At almost 1 million gallons, Brotherhood is one of the largest wineries on the east coast. Not only do they make wine at their facility, they also make wine for dozens of smaller wineries around the state, and are a bottling hub for many west coast brands who find it easier to ship mass quantities in bulk to Brotherhood for bottling. Brotherhood is a commercial winery on a grand scale.
 
 
Bob Barrow is Brotherhood's winemaker, and is a proficient winemaker, adept at making almost any kind of wine.. His wines are clean, and delicious. I personally love his Rieslings and his Pinot Noir, but his Merlot and Cabernet Sauvignon, as well as his Chardonnay, are all very good. He is an undiscovered gem at Brotherhood. Mark Daigle is also a key component of the winemaking team, making sure everything runs smoothly and on time.
 
 
 
 
The real star of the evening was the winery itself. The Grand Monarque Ballroom is among the most sought after wedding reception venues in the Hudson Valley, and the waiting list is, in some instances, is more than a year long. And with good reason, it is among the most beautiful halls in the valley, and the courtyard outside is spectacular.




 
 
It also boasts the largest and most well-appointed tastingroom in the Hudson Valley, and possibly the east coast.


The event brought out the who's who of New York wine and politics. Mayors, state representatives, as well as wine personalities were everywhere. Lenn Thompson of the New York Cork Report, as well as author Bob Bedford (who penned a whole book on Brotherhood's history), as well as winery owners from up and down the valley.

Colleen Maired Hughes


 The Stopkies of Adair Vineyards and the Migliores of Whitecliff Vineyards.

 

 
Author Bob Bedford.
 

 
Randy Schwartz Maduras

 
Bob Bedford and Linda Pierro of Hudson Valley Wine magazine.


 
Doug and Maryellen Glorie of Glorie Farm Winery


The folks from Demerest Hill Winery and Distillery

 
Tim and Diane Moore of Imagine Moore Wine. Though based in the Finger Lakes, Moore has long been a consultant to Brotherhood.

 
Stephanie Wagner, Sales & Marketing, Brotherhood
 

 
The illustrious Luis Chadwick and his partner Pablo Castro, are two of the main dynamos that have vaulted Brotherhood not only into modernity but into the forefront of East Coast wine, were both in attendance, handing out congratulations to those on the ground who had done the hard work. Philip Dinsmore and Hernan Denoso were both lauded. And well deserved it was. The Chilean based entrepreneurs, and wine portfolio magnates, have chosen Brotherhood to be their flagship American powerhouse, and the two have completely changed the face of the winery.
 
 
The countless millions they have invested and turned this ancient winery into one of the most modern on the east coast, and one of the busiest. Now with a Walmart-sized building that holds nothing but wine, every visit shows the winery abuzz with industry, and packed with wine. And trucks moving the product in and out. Mark Daigle keeps the place humming.

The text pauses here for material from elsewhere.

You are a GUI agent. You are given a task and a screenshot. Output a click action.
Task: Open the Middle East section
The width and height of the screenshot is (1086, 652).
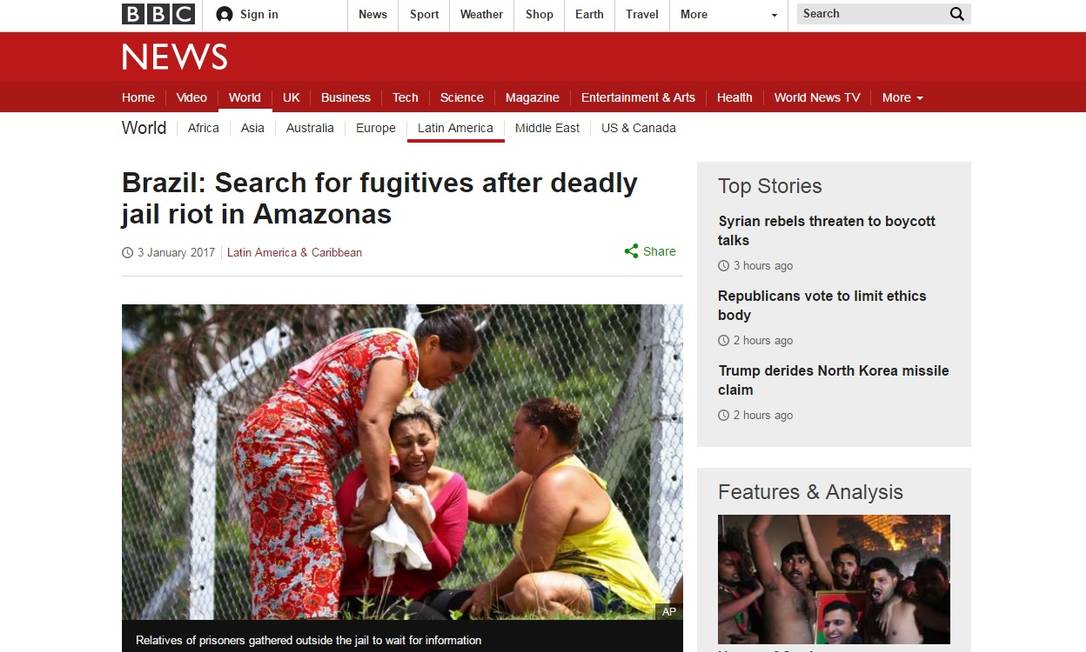tap(547, 128)
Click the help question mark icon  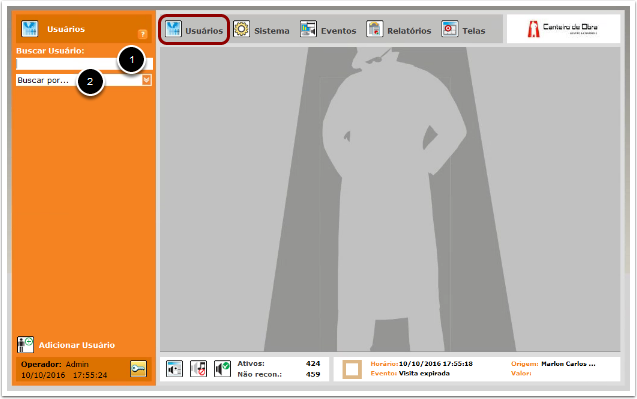click(142, 34)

Brotherhood is now positioned and poised to last another hundred years. With its gleaming stainless steel forest of tanks, its three huge bottling lines, its countless vineyards, and its army of sales folks, Brotherhood can be found in almost every store on the east coast. And the wedding destination it has become means the grounds and buildings will be well taken care of. And of course means that Brotherhood will continue to be a big player in the future of east coast winemaking.
 
Congratulations to all! To another 175 years!